DIRECTIONS: All lines in the data that hold the word "button" need copying.

EXERCISE INPUT:
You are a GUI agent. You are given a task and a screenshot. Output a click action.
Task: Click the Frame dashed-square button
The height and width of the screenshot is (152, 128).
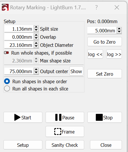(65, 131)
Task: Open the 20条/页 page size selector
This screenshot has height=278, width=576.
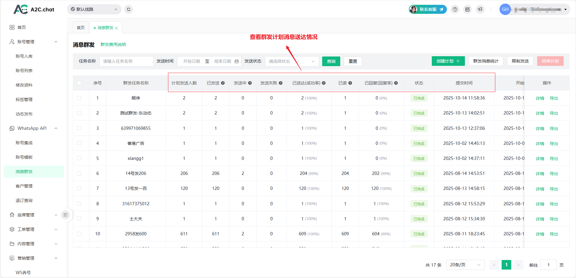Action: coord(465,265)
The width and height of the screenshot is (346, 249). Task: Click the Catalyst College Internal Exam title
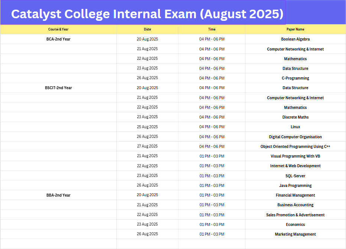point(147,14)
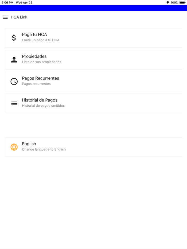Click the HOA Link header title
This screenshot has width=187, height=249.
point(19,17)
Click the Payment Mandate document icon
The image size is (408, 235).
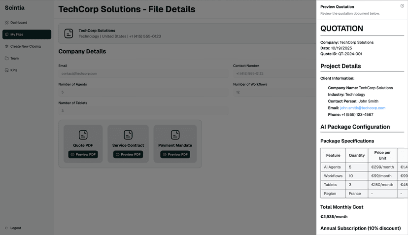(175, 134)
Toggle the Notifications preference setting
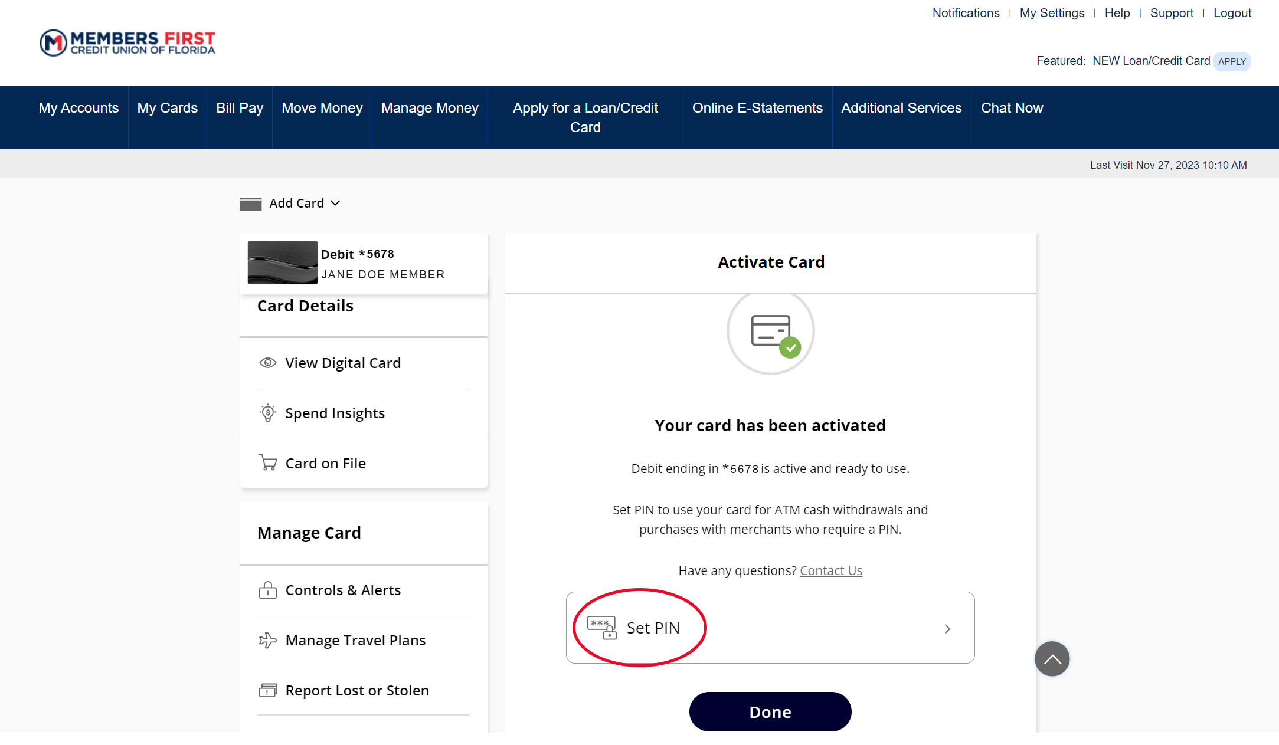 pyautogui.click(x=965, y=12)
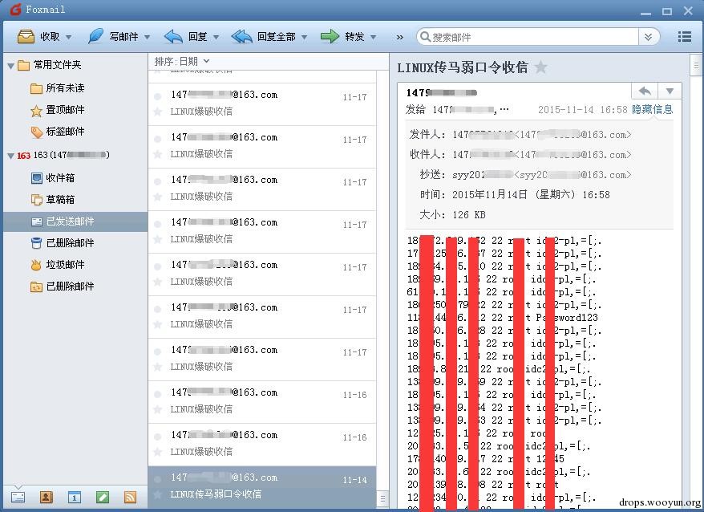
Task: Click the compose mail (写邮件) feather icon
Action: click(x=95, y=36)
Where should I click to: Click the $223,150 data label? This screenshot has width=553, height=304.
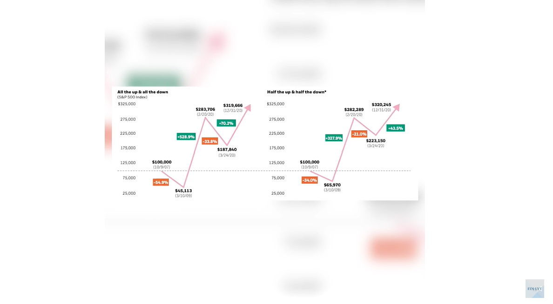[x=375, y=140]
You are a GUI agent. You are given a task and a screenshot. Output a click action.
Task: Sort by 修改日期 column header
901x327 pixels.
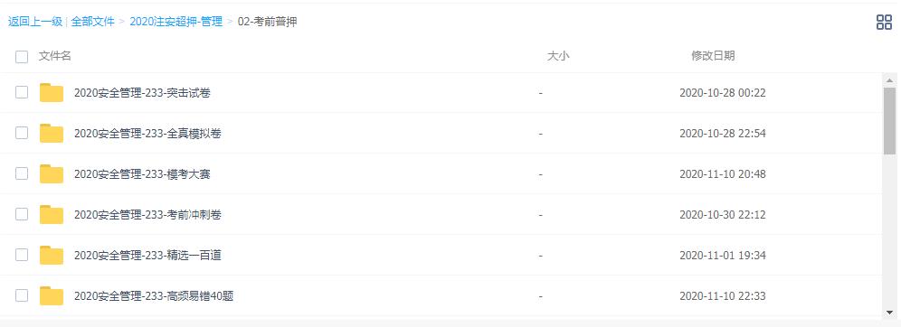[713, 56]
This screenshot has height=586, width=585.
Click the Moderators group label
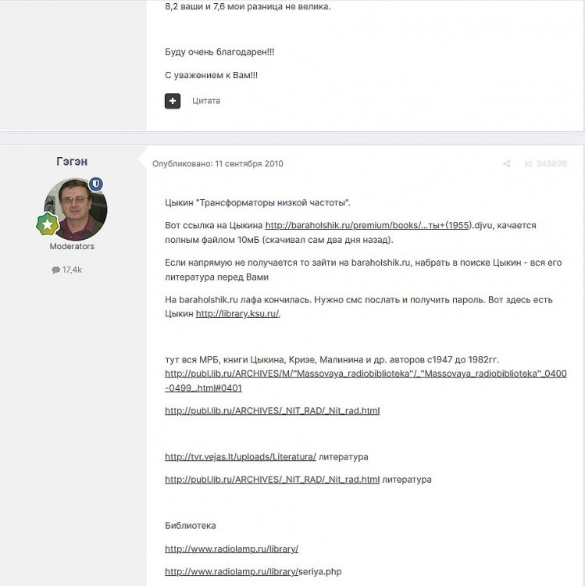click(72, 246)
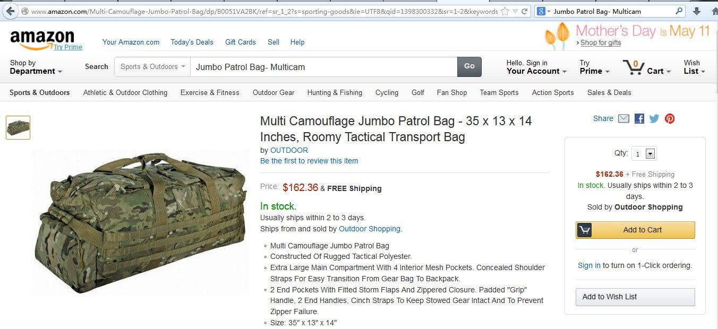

--

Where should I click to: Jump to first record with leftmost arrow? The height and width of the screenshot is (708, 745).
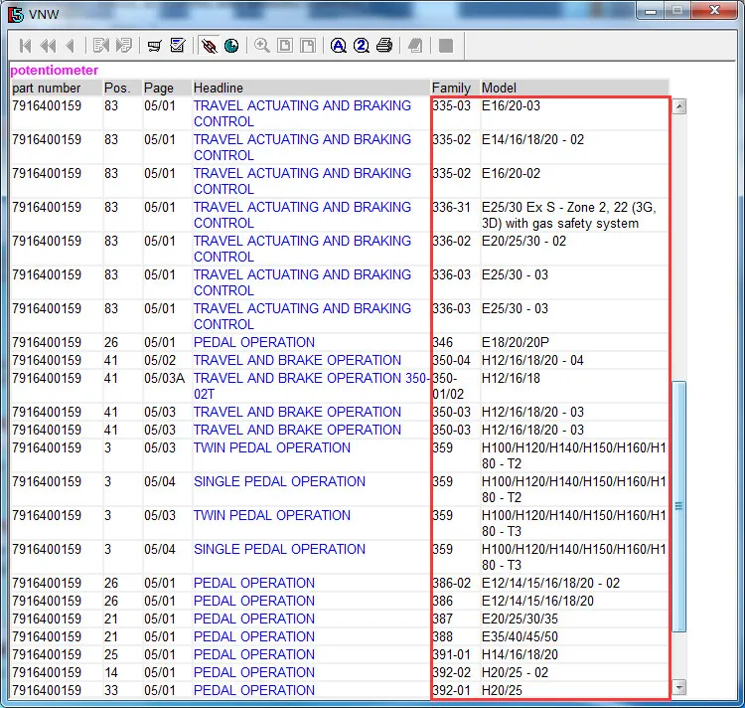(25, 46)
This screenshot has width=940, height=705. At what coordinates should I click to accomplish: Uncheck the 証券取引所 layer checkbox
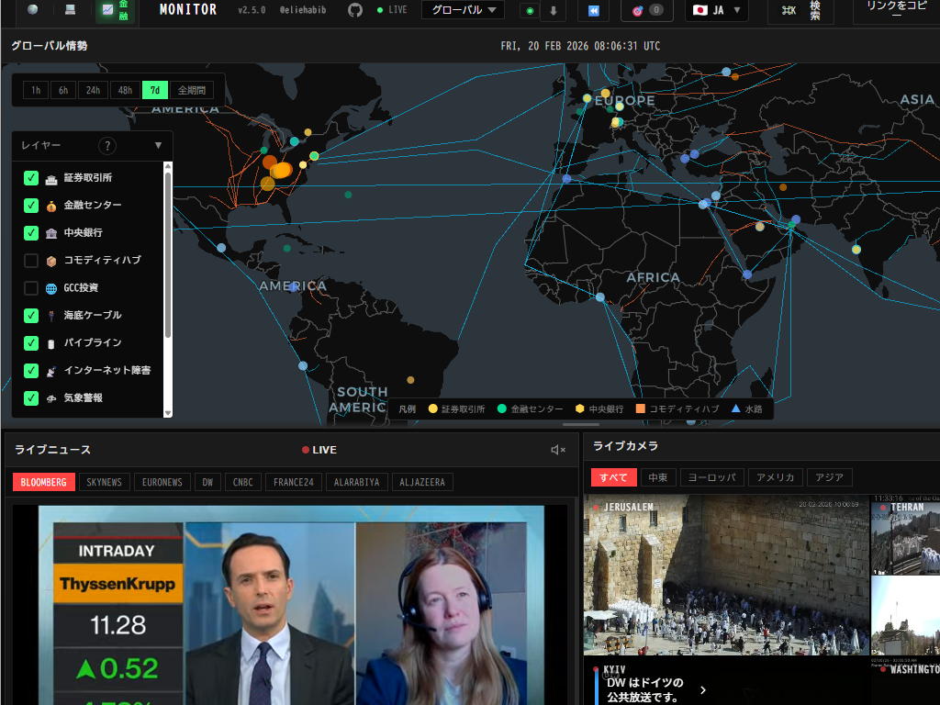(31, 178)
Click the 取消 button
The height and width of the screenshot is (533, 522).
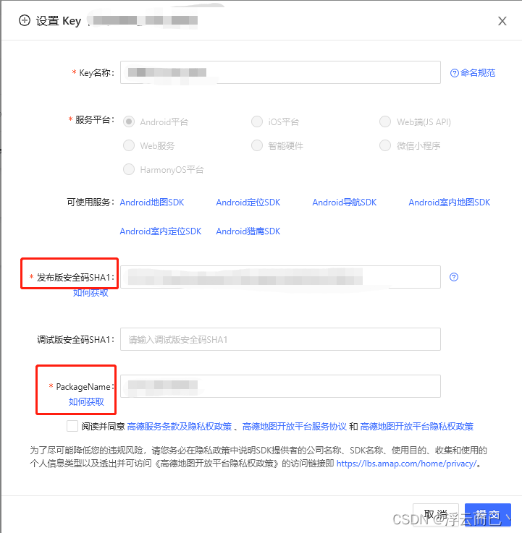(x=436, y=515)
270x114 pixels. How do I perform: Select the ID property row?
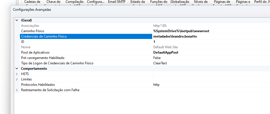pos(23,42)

THE COMPLETED TASK:
Task: Click the Frame dashed-square button
Click the 取消 button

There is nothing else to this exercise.